I won't disagree if what their looking for is sales and money. It wasn't cool what MS did to Realtime Worlds though and it's quite possible Ruffian was formed because MS approached certain members behind the scenes, it all seemed very shady. You can say at least that MS funded them to make Crackdown 2 behind Realtime World's back. Even if MS were the publisher of the first game (Realtime wanted to make the sequel eventually), it's wrong to take a studio's game and hand it to an upstart without talking to the creators about it- even if they have some former members. I respect what Realtime Worlds is trying to do by pushing the envelope with something ambitious and innovative even if I'll never play it.

[quote name='IAmTheCheapestGamer']That actually sounds pretty interesting. What I'd like to see is a type of game where players could give other players missions to do(within reason).[/QUOTE]

That would be a nice next step. Have you played Burnout Crash Mode? http://www.youtube.com/watch?v=1GTR4vqe_FE

[quote name='pochaccoheaven']now you know why there won't be a shenmue 3 and so forth. shenmue 3 would have probably been double or triple that 70 million. can you imagine that?

it's funny that these companies are still in favor of doing these high price budget games as opposed to smaller cheaper budget games. what are they thinking? i have no sympathy for these companies.[/QUOTE]

I think they would be a lot more conservative with Shenmue 3 in terms of it's design and production compared to the epic-ness of Shenmue in all respects back in the day. That said it would still be very expensive and that's a huge reason it hasn't been made.

[quote name='Retom7']
Anyway, big budgets sell. There are always going to be bombs. I am just surprised that during the spending of those budgets that you don't get to $30 mil and say, "wow, honestly, this game sucks... we need to change (insert aspect of game that sucks)". All of these ads online to pay people $70 an hour to test video games. Give me a copy of the game for free and I'll test it and tell you what I think.

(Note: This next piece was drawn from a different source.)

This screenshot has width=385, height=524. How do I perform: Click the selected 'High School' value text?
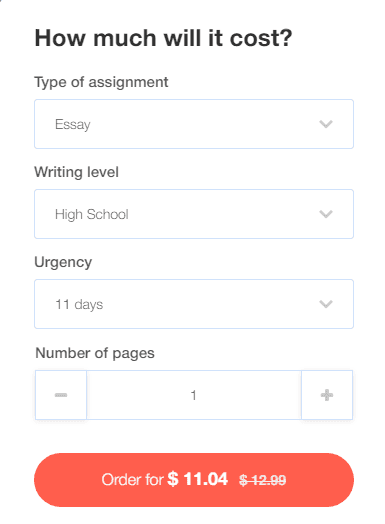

Large budget items remind me of corrupt government. I understand the salaries and technology are expensive, but I'm sure they bought themselves many $2000 toilet seats (so to speak) along the way. Someone made out like a bandit in these.[/QUOTE]

They often do get to a huge budget number during development and say "this sucks" and then they make changes only if they can afford to because making changes extends development and costs a lot more money. They gotta keep the games under lock and key - if they were to let people test who are willing to do it for free it would get pirated or the people wouldn't stay. Testing sucks.